RILEVANZA DEL SESSO NELLA MALATTIA DA COVID-19: QUANDO UN CROMOSOMA IN PIÙ FA LA DIFFERENZA!

Abstract

Meta-analysis of epidemiological world-wide reports of SARS-CoV-2 patients requiring mechanical ventilation in intensive care units highlighted the male sex as a risk factor for severe, often fatal evolution of COVID-19 disease, as signaled by previous coronavirus infections. X chromosome inactivation (XCI), an epigenetic mechanism used by female somatic cells to equalize the dosage of X-linked genes between the sexes and the female advantage with mosaicism of the numerous immune-related genes and the increased expression of those escaping XCI determined a growing recognition of the unique biology of the X chromosome to account for females more robust immune response.
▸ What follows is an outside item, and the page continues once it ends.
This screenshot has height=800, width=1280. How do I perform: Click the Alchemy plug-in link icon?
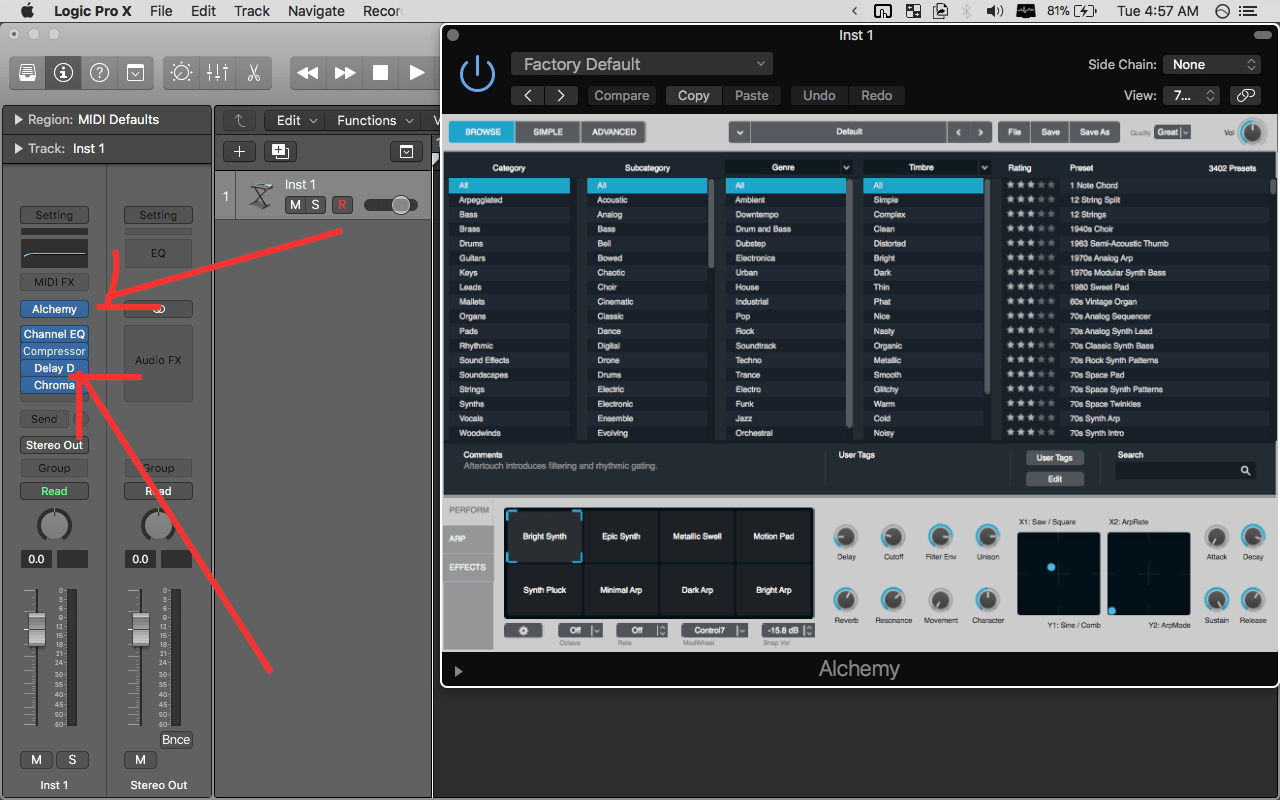[1245, 96]
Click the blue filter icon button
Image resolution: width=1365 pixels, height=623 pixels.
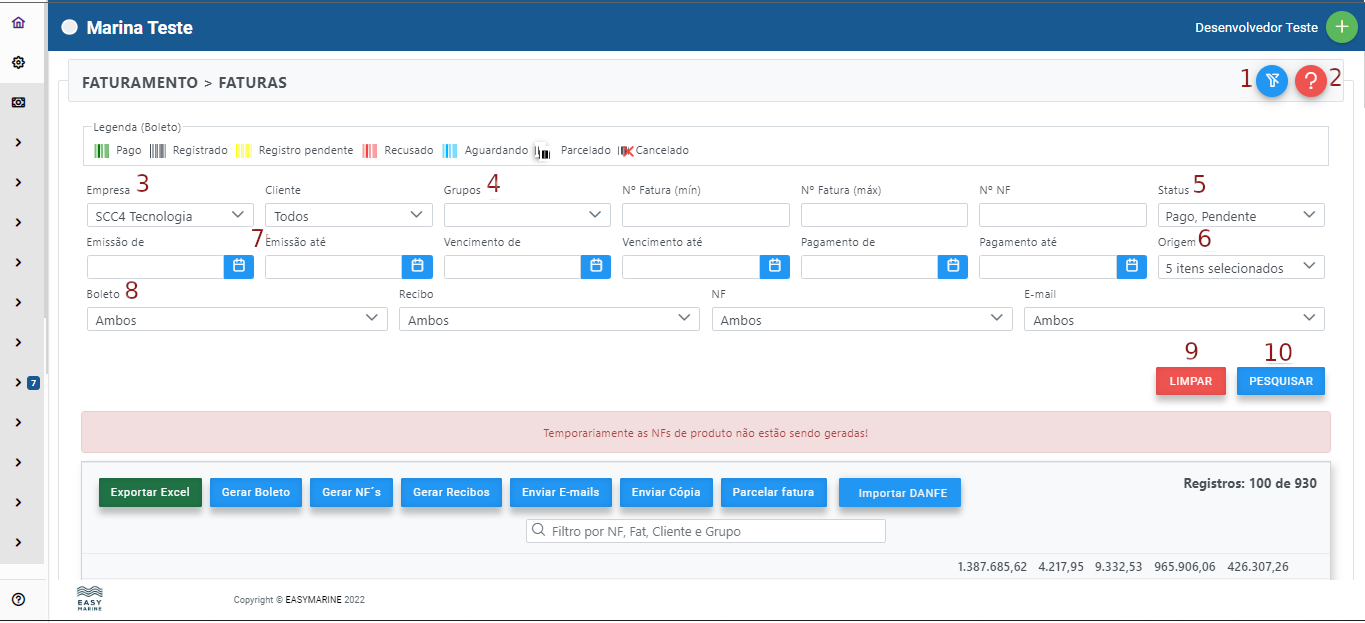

In the wake of studies aimed at establishing the contribution of immune-regulatory X-linked genes to sex-specific differences of COVID-19 disease, the expression of TLR7, a gene of innate immune response encoding a member of Toll-like family receptors sensing the SARS-CoV-2 endosomal RNA, has been quantified in human female plasmacytoid dendritic cells which are high producers of interferons, acting as powerful viral inhibitors. The study confirmed that TLR7 escapes XCI promoting higher TLR7 mRNA and higher interferon mRNA at the single-cell level. The relevance of TLR7 signaling has been highlighted by a Dutch study exploring the presence of genetic variants among young men with severe COVID-19 which identified pathogenic TLR7 variants in two pairs of brothers (mean age 26 years) without medical history admitted to intensive care units due to SARS-CoV-2 acute respiratory syndrome, one of whom deceased due to septic shock. Whole exome sequencing of the patients identified “loss of function variants” of the X-chromosomal TLR7 and functional studies on their peripheral blood mononucleate cells after in vitro stimulation with a TLR7 agonist showed significant reduction of TLR7-specific mRNA and decreased mRNA expression of various interferon type I genes as compared to family members and controls. While rare mutations in TLR7 are unlikely to be a major drive of severe COVID-19 disease, their identification begins to unravel the molecular underpinning of COVID-19 infection highlighting TLR7 receptor as a critical node in recognizing SARS-CoV-2 and initiating an early immune response to clear the virus and prevent the development of COVID-19.